1
votes

I am trying to create a set of rolling covariance matrices on financial data (window size = 60). Returns is a 125x3 df.

import pandas as pd

roll_rets = returns.rolling(window=60)
Omega = roll_rets.cov()

Omega is a 375x3 data frame with what looks like a multi-index - i.e. there are 3 values for each timestamp.

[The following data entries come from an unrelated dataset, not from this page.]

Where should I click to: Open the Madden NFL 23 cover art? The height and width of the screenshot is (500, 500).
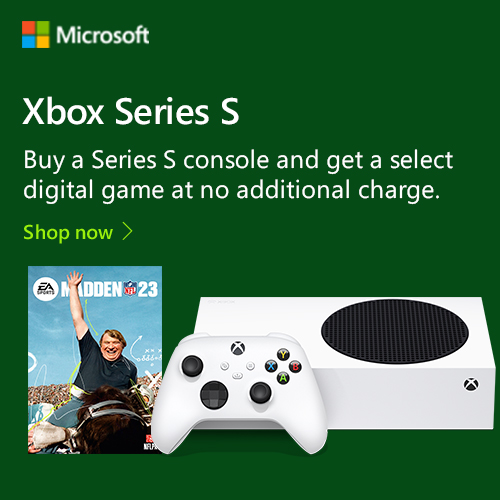point(95,360)
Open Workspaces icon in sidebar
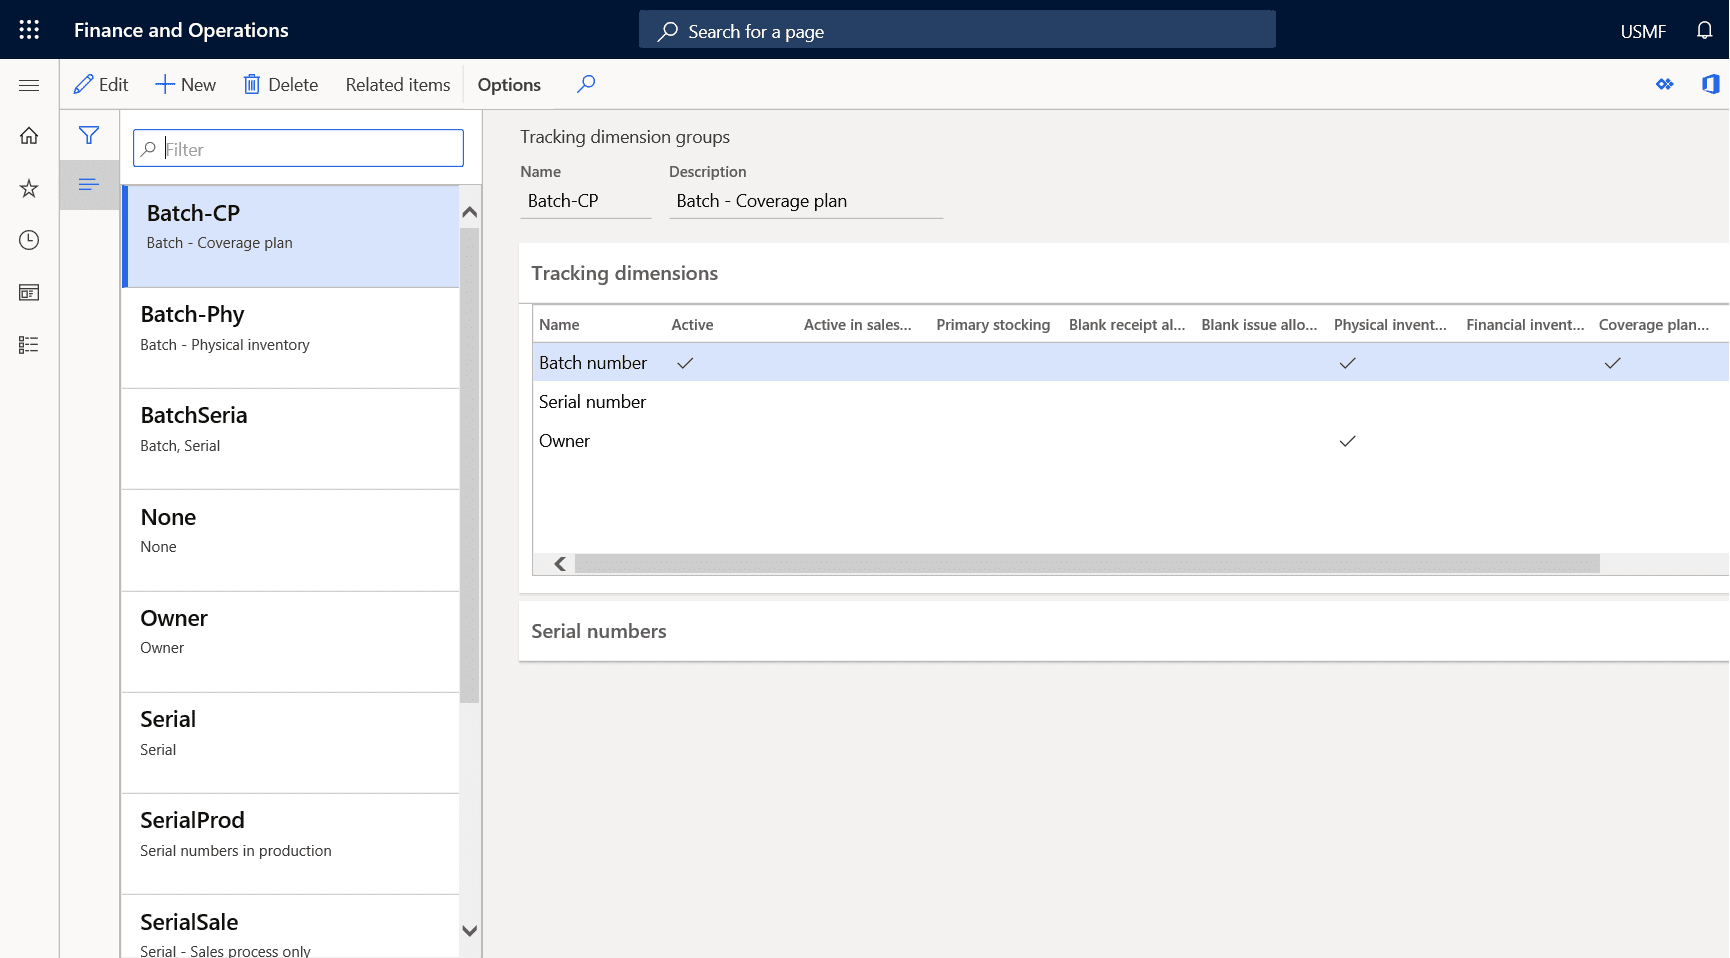Screen dimensions: 1730x958 click(29, 292)
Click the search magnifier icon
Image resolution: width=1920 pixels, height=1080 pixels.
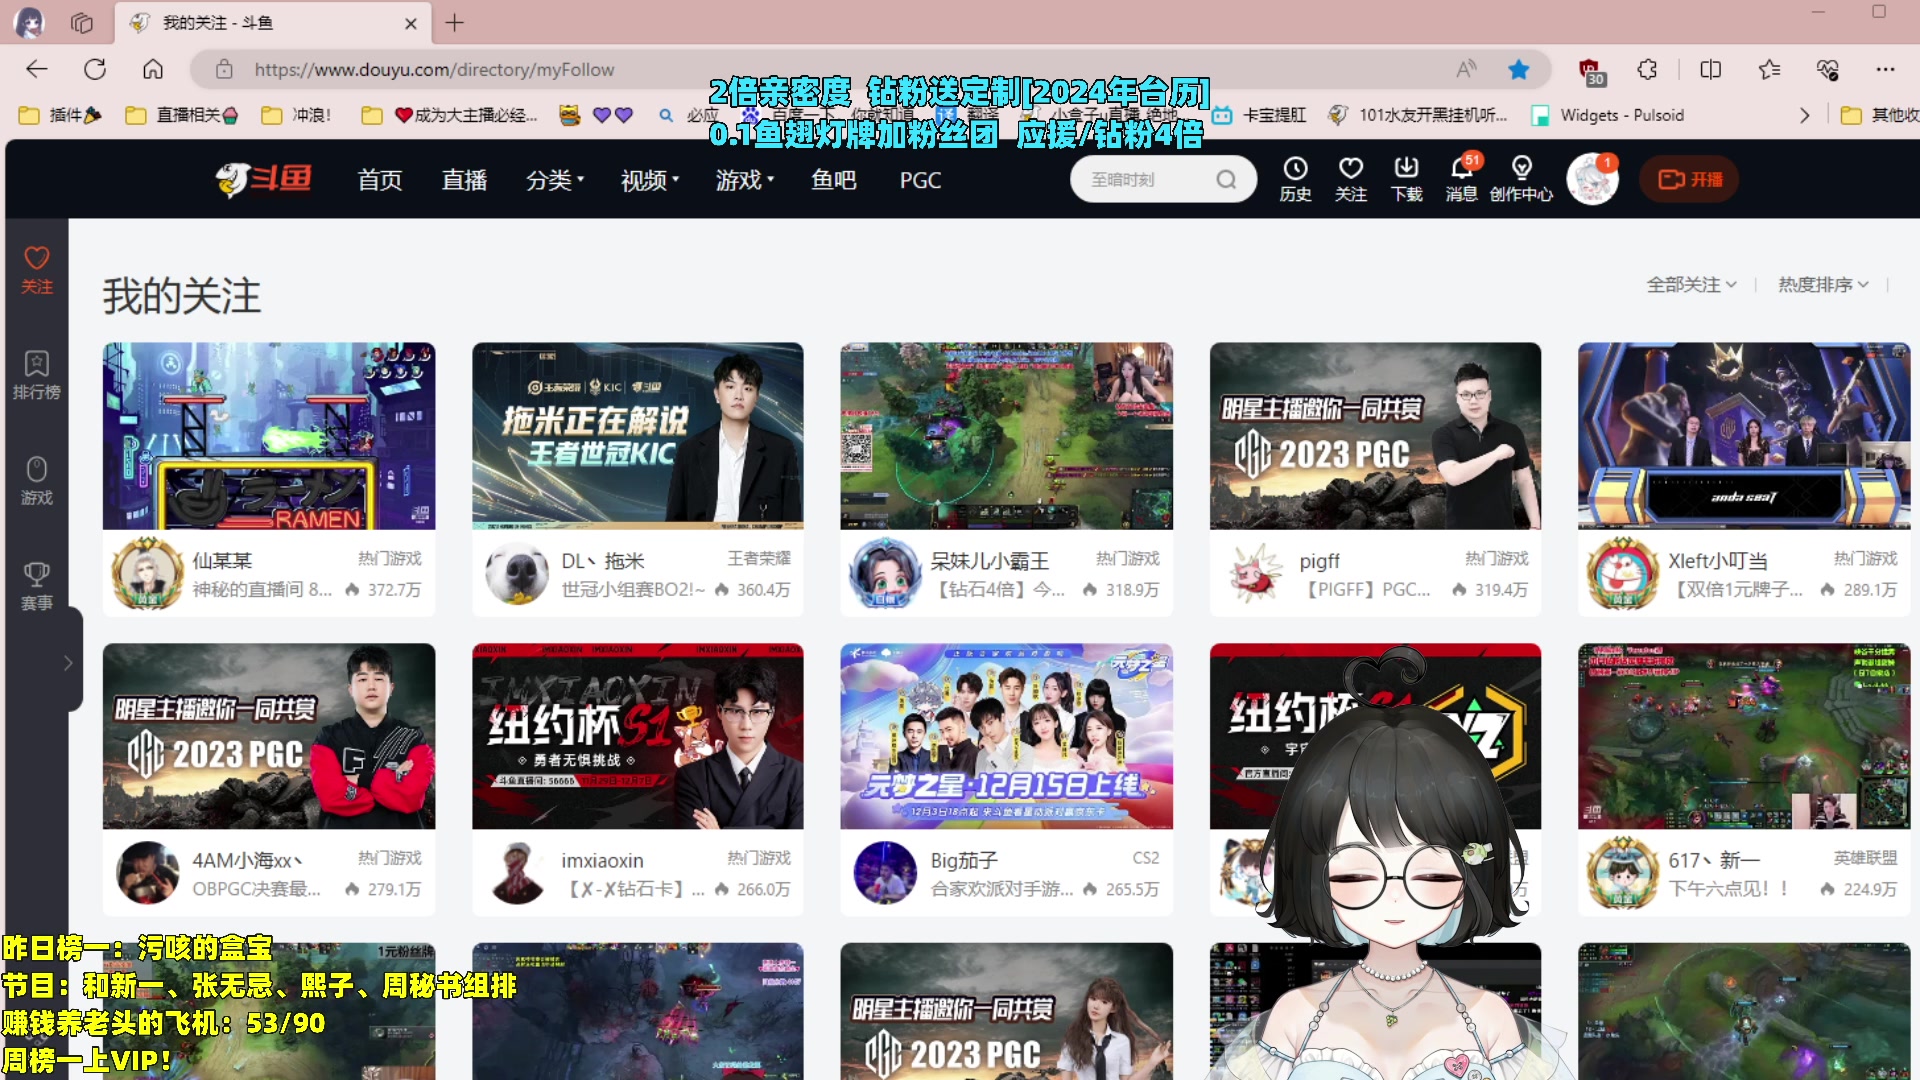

What I actually want this to return is a set of 66 3x3 covariance matrices (i.e. one for each period), but I can't work out how to iterate over returns correctly to do this. I think I'm missing something obvious. Thanks.

1
Question 1: Re: "a set of 125 3x3 covariance matrices": Using a rolling window of length 60 on 125 observations will give you 66 3x3 windows. Is this what you mean? Question 2: what output do you want your data in? NumPy array? In its current form, the MultiIndex DataFrame is a set of 66 3x3 DataFrames, each of which is a covariance matrix.Brad Solomon
On 1, yes that's what I mean and will edit to reflect. On 2 I'd ideally like a dictionary of covariance matrices, or something I can iterate over easily. The covariance matrices are just one Parameter in a model so I need to multiply them against vectors etc later in the code.Johnnyh101

1 Answers

2
votes

Firstly: a MultiIndex DataFrame is an iterable object. (Try bool(pd.DataFrame.__iter__). There are several StackOverflow questions on iterating through the sub-frames of a MultiIndex DataFrame, if you have interest.

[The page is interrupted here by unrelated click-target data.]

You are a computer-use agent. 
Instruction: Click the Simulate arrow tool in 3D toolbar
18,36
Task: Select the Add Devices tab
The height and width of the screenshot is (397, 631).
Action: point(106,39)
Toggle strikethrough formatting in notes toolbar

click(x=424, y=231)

But to your question directly, here is a dict: the keys are the (end) dates, and each value is a 3x3 NumPy array.

import pandas as pd
import numpy as np

Omega = (pd.DataFrame(np.random.randn(125,3), 
                      index=pd.date_range('1/1/2010', periods=125),
                      columns=list('abc'))
         .rolling(60)
         .cov()
         .dropna()) # this will get you to 66 windows instead of 125 with NaNs

dates = Omega.index.get_level_values(0) # or just the index of your base returns
d = dict(zip(dates, [Omega.loc[date].values for date in dates]))

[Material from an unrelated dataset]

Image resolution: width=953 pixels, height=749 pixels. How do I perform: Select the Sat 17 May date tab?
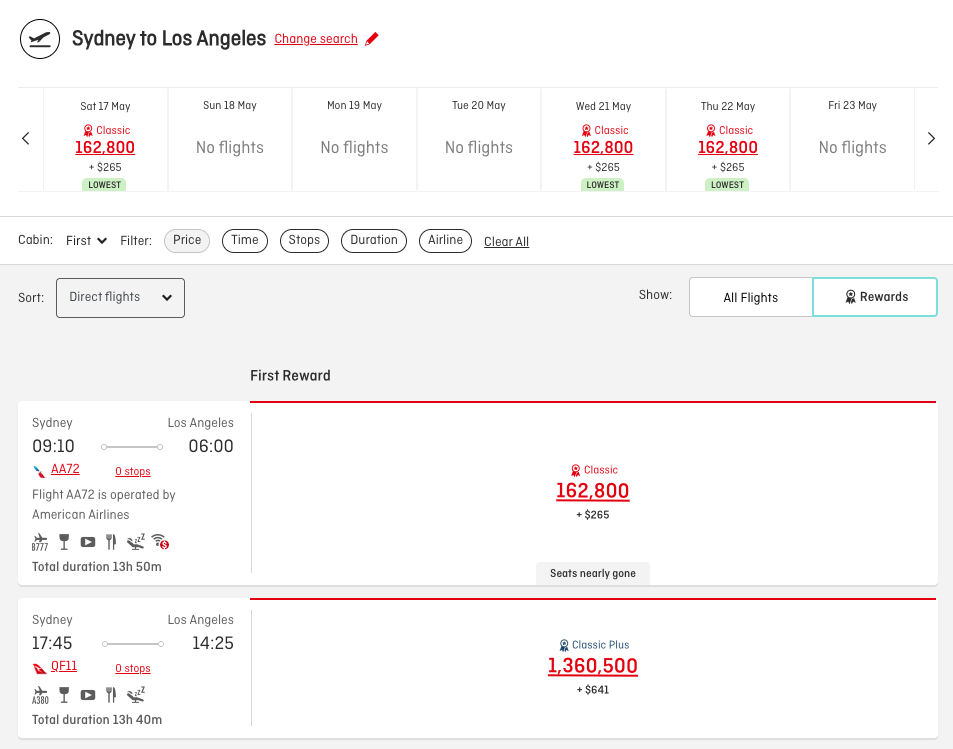(x=105, y=140)
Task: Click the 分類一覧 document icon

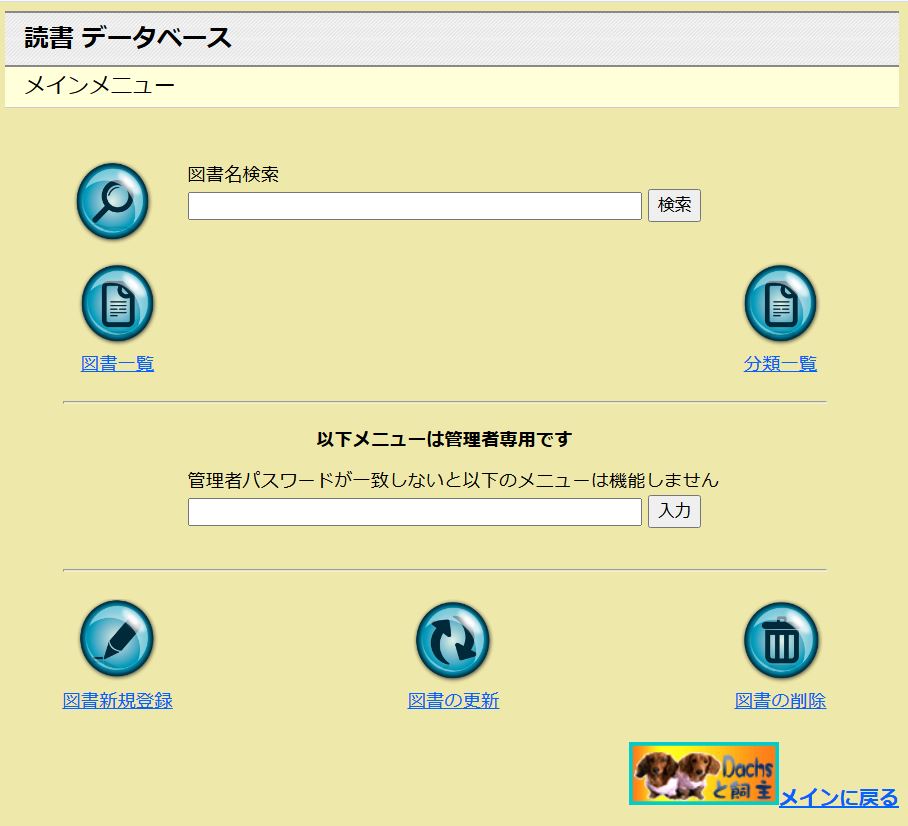Action: [x=780, y=304]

Is this efficient? No, not very. You are creating a separate NumPy array for each value of the dict. Each NumPy array has its own dtype, etc. The DataFrame as it is now is arguably well-suited for your purpose. But one other solution is to create a single NumPy array by expanding the ndim of Omega.values:

Omega.values.reshape(66, 3, 3)

Here each element is a matrix (again, easily iterable, but loses the date indexing that you had in your DataFrame).

Omega.values.reshape(66, 3, 3)[-1] # last matrix/final date
Out[29]: 
array([[ 0.80865977, -0.06134767,  0.04522074],
       [-0.06134767,  0.67492558, -0.12337773],
       [ 0.04522074, -0.12337773,  0.72340524]])